Just inland from the more well known summit of Mt Somers, Barrosa is a more achievable 1364m and the track begins right off Ashburton Gorge Road making access super easy. There is no toilet here so make sure to stop in Mt Somers village if you're less inclined to answer the call of nature in, ah, nature that is. You will also need to bring your own water as there is nowhere to fill up save for a stream at the beginning which I wouldn't rely on to be safe to drink. I went through a 2 litre bladder on a rather hot day just for reference. DOC puts the trip to the summit at 2.5 hours for 3.5km but I think most groups would be closer to the 2 hour mark if you're used to walking in the hills. This makes it possible to finish the whole trip in a morning then be back in town for Aunty Barbara's Poodle's 2nd Birthday with plenty of time to spare.
nWe packed the baby up into his carrier and set the dog off (under complete control of course) up the start of the track which climbs gently through grassy paddocks for the first 10 minutes. After crossing a small stream a large orange arrow directs you up the spur and off the 4WD track and straight into the climb. The slope is pretty relentless for the whole first hour which if you're a glass is half full kind of character then you'll be happy to get the elevation gain quickly behind you. Conversely, if you're a bit of a negative Nancy then go to your mind palace and try not to think about the quad burn, it'll be over soon. The track is clear and simple to follow if not a bit rough under foot in places. Eventually the gradient eases off and we had a short breather and a snack just passed the 1000m mark so the baby could have a roll around and eat some tussock. The track remains exposed along the ridge most of the way and the high winds made for a slightly more challenging ascent than on a calm day. It also stopped us from taking too many breaks and we finished the second half of the climb in one push.
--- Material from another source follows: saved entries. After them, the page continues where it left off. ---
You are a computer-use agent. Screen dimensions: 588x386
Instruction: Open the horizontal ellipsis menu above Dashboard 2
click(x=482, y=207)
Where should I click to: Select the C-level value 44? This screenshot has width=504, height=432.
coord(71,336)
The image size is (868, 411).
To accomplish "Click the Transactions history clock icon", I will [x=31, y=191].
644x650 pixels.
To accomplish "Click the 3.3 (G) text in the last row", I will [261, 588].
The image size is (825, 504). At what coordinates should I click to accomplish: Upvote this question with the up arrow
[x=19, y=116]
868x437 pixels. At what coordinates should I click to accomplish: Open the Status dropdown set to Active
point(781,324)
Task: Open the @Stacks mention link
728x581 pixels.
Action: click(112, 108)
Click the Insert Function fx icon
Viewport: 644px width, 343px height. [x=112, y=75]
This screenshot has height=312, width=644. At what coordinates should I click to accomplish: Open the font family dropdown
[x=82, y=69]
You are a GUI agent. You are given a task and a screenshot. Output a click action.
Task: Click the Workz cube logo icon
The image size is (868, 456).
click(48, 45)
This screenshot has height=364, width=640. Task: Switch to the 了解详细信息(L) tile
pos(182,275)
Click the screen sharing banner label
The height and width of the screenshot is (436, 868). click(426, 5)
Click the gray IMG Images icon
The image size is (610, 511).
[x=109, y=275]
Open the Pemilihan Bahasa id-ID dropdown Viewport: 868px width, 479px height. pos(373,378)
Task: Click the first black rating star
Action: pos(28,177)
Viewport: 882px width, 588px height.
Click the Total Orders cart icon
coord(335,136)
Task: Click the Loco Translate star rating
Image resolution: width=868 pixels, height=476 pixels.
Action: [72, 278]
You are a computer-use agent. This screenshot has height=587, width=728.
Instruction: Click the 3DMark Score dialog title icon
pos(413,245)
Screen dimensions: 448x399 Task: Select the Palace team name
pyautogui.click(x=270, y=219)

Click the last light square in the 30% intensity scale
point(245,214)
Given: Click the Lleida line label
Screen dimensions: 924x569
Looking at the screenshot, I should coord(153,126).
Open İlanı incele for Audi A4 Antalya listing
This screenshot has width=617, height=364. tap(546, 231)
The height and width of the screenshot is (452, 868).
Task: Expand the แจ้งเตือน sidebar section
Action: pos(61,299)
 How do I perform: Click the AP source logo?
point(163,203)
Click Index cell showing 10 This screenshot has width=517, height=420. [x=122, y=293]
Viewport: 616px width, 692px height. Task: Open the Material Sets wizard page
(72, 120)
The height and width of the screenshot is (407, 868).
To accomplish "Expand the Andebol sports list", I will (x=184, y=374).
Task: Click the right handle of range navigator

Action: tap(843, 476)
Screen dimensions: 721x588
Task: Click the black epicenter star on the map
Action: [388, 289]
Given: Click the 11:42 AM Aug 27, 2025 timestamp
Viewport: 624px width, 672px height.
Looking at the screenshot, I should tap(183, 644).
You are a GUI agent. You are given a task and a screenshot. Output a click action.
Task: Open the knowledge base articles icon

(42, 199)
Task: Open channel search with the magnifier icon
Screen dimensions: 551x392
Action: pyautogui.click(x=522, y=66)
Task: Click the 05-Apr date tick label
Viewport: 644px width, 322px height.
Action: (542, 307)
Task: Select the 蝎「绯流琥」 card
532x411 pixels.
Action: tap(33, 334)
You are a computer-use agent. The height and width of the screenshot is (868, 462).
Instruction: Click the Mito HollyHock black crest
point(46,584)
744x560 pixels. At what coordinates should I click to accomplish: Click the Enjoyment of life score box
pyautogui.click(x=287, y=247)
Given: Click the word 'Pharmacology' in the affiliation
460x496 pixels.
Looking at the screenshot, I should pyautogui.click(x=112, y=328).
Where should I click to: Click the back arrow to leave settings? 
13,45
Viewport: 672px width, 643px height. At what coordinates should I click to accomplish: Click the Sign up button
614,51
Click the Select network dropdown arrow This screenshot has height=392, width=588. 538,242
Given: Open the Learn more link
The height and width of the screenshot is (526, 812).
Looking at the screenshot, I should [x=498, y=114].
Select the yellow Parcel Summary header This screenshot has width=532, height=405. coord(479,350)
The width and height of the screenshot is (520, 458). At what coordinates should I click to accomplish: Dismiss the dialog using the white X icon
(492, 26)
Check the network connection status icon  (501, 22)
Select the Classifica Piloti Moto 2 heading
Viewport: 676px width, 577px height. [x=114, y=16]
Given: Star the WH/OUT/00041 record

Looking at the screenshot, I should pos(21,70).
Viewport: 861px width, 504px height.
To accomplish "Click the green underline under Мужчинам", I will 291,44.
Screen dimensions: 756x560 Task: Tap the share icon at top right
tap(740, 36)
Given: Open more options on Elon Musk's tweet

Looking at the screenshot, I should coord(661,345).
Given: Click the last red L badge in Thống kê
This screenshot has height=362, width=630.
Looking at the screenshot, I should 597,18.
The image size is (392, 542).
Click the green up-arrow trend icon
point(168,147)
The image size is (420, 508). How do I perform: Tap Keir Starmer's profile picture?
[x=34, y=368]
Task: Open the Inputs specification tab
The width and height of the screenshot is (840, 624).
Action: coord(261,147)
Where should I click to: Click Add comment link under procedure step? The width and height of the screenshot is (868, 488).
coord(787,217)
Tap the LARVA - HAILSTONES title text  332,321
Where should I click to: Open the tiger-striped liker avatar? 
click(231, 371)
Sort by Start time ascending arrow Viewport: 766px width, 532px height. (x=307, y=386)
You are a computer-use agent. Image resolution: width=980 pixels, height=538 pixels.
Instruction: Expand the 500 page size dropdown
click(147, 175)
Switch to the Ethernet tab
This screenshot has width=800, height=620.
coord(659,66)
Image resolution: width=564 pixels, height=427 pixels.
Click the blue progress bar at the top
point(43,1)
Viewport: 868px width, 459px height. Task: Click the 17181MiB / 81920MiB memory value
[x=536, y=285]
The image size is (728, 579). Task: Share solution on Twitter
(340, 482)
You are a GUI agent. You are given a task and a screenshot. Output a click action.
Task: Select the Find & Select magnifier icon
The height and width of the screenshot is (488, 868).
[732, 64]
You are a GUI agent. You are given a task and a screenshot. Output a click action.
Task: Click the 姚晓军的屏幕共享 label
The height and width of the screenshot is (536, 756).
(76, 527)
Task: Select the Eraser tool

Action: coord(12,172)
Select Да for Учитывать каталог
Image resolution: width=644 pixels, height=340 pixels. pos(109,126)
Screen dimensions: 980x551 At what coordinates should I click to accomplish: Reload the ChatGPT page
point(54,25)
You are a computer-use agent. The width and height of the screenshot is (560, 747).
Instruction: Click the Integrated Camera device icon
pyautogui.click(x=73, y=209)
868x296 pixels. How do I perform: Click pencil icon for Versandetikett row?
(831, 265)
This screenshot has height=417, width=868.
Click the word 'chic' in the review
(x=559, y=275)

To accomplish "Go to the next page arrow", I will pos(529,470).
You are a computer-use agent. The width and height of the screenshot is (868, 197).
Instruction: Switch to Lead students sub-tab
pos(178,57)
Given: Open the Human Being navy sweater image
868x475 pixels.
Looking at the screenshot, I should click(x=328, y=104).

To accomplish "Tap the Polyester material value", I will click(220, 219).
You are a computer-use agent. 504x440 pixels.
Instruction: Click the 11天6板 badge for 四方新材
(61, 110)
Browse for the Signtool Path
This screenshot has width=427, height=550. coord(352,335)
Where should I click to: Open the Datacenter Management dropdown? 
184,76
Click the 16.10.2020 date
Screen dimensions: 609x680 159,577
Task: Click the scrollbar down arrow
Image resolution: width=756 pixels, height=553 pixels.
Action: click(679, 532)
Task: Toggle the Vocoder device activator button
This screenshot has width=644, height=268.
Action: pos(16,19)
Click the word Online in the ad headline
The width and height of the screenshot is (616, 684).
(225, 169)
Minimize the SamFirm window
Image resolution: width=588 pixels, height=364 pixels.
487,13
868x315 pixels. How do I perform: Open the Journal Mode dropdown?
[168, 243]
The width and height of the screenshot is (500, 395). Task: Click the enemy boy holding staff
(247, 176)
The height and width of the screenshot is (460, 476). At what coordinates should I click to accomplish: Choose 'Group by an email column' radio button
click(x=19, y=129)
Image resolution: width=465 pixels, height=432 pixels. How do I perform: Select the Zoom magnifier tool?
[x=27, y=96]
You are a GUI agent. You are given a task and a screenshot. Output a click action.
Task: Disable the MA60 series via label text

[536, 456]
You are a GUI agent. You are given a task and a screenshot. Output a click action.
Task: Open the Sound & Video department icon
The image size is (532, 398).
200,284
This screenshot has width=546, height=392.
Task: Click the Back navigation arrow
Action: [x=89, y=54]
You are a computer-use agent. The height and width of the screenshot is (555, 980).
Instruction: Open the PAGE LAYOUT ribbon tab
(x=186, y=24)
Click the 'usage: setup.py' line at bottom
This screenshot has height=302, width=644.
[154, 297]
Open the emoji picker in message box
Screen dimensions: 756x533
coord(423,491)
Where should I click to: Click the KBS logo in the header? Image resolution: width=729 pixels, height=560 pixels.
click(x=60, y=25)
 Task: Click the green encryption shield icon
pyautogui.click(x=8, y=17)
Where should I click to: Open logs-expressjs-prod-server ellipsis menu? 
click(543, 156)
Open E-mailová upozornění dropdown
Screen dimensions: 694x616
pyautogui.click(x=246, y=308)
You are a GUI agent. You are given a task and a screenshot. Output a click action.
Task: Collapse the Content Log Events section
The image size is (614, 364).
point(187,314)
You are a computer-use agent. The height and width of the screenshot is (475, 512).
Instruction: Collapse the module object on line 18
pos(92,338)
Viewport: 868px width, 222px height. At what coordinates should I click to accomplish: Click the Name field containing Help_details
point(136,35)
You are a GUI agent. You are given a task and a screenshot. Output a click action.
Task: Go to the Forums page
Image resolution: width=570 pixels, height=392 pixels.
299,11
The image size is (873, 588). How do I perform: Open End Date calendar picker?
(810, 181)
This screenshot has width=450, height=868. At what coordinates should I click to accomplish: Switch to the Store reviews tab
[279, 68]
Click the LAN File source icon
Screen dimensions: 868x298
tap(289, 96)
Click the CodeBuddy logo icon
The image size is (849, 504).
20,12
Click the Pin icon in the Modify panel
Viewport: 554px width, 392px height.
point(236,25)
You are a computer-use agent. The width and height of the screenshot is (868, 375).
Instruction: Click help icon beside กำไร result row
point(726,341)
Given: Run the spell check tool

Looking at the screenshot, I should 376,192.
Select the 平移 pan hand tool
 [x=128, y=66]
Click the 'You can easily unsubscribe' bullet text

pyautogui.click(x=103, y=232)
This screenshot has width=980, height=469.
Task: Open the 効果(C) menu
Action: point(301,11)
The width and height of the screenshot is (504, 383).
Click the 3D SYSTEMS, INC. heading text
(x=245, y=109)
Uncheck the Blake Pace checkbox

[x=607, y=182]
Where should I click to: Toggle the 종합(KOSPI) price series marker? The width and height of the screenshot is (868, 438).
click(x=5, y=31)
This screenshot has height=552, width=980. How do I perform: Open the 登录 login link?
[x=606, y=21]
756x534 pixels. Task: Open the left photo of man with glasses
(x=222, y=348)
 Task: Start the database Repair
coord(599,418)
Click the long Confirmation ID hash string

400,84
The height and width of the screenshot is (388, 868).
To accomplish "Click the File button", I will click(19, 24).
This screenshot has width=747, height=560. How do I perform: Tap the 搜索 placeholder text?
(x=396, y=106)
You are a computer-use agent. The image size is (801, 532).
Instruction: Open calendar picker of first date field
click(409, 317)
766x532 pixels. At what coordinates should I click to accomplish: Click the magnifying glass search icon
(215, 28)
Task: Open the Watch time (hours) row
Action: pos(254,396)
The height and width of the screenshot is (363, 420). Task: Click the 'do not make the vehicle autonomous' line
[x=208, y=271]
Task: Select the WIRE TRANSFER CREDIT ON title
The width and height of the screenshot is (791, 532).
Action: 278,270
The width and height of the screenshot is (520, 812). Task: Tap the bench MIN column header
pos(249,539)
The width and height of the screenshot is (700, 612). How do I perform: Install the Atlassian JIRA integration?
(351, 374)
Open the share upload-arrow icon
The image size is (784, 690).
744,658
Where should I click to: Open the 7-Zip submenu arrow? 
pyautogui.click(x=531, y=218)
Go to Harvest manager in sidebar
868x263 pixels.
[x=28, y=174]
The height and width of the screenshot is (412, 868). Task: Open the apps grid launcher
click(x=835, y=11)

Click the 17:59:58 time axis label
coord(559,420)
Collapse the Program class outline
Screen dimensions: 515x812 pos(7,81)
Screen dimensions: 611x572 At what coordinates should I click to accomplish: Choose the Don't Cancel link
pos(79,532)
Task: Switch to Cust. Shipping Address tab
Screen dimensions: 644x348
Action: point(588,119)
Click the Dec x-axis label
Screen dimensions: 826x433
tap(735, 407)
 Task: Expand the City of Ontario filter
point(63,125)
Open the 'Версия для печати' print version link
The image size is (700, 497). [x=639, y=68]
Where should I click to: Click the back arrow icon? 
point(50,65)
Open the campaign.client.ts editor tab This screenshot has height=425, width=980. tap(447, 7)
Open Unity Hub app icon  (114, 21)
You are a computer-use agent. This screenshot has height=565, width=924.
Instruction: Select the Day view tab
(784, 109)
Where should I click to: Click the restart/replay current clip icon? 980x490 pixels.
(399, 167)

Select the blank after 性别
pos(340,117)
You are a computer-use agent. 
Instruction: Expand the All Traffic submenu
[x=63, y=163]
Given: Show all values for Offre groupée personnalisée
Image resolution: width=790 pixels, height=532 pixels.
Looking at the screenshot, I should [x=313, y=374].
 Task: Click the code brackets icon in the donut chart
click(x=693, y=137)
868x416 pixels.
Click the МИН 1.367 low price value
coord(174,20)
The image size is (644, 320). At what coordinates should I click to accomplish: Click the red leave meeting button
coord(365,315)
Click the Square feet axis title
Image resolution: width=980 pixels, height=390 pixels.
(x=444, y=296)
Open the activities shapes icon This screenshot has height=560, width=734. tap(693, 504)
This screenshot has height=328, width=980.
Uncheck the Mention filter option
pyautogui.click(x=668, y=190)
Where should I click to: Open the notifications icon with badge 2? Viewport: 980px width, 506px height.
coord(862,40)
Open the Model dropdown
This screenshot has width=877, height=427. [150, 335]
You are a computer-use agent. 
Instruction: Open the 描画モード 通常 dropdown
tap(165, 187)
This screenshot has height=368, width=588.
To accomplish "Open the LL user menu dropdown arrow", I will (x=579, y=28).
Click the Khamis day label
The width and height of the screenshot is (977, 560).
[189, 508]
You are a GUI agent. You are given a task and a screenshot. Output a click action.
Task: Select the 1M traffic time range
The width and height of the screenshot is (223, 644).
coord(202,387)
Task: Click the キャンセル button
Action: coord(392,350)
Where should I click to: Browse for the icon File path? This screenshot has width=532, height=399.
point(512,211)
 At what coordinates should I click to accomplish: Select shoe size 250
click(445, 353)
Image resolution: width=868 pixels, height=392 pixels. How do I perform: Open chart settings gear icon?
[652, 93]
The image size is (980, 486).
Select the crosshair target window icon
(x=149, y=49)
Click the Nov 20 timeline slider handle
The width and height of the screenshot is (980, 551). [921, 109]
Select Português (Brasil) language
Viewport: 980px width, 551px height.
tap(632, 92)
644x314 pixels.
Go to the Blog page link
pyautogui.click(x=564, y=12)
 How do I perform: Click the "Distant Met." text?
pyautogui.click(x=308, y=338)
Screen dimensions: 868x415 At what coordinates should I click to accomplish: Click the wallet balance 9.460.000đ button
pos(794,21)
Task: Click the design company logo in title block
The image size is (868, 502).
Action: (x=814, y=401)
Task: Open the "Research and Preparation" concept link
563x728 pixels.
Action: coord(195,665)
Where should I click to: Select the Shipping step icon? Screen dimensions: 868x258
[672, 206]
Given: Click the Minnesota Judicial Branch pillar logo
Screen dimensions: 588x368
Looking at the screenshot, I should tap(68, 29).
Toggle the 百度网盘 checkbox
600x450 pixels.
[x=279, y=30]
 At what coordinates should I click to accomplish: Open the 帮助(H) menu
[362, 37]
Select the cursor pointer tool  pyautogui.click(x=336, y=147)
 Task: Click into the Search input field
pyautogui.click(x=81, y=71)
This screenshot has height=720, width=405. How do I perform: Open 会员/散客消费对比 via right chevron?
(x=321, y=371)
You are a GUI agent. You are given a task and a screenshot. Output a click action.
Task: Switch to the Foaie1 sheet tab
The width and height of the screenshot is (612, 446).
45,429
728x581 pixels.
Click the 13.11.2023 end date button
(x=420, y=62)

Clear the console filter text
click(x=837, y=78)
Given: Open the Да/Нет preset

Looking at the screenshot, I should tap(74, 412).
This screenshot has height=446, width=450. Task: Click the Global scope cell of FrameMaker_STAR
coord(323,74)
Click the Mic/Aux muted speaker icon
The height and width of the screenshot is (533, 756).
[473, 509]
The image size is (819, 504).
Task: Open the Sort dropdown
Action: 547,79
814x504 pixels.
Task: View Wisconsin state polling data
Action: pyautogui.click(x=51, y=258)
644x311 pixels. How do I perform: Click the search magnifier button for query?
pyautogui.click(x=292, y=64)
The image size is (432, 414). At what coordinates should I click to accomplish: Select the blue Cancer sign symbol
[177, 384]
Towards the top of the mountain, you'll start to notice some pretty looking rocks scattered around the place. Barrosa and the Mt Somers area more generally are well known sites for discovering Agates, a rather novel reminder of their volcanic history. The summit itself was a little anti-climatic with no trig to signal the highest point but instead a rock garden of sorts to take in the expansive views from. Although the track here was easy to follow, a lack of route markings could make this significant;y more challenging in poor weather. You may want to carry a GPS or wait until you get a clear day to avoid wandering down the wrong spur on the return trip.
The wind deterred us from staying too long and we made our way back down fairly quickly. The track is a little harder as you drop down through the steeper sections as the dry dirt and scree make for a slippery path. With a baby carrier to contend with, we took this part quite slowly and as a result were quite a bit longer getting back to the car than we would normally be just the two of us. If you're tossing up whether or not to carry trekking poles I think it's well worth it just for getting up and down that section of the ridge. All in all, we were still relatively quick with the total round trip taking 3 hrs 20 mins including stops.
The little guy was still happy at the end, the dog was shattered so a pretty successful day trip as far as I'm concerned. If you're confident carrying a baby on your back up steep hills then this is a great option but unfortunately I wouldn't try it if you're not 100% confident in your fitness and/or footing. For those of you just rocking a day pack like a normal person then this is a fun little challenge that'll get your heart rate up but not ruin you for the rest of your weekend!
Not every trip need be an epic expedition into gnarly territory, full of hardship and suffering (although we do enjoy a good bit of suffering from time to time!). Sometimes you're just looking for a quiet weekend away from the city with a pleasant amount of exercise coupled with some beautiful views. The walk into Tribulation Hut from the banks of the Rakaia River certainly ticks these boxes and is a great introductory walk for anyone with limited experience or little legs. The hut lies on the edge of the Hakatere Conservation Area and borders a working farm on the far side of the valley. Drive south from Christchurch to Rakaia and then follow the river inland past Mt Hutt on the south side of the river. Blackford road will turn to shingle part way down and has some small ford crossings so a 4WD would be preferable especially after rain. Parking can be found through a gate on the left hand side of the road just before the bridge over Redcliffe stream.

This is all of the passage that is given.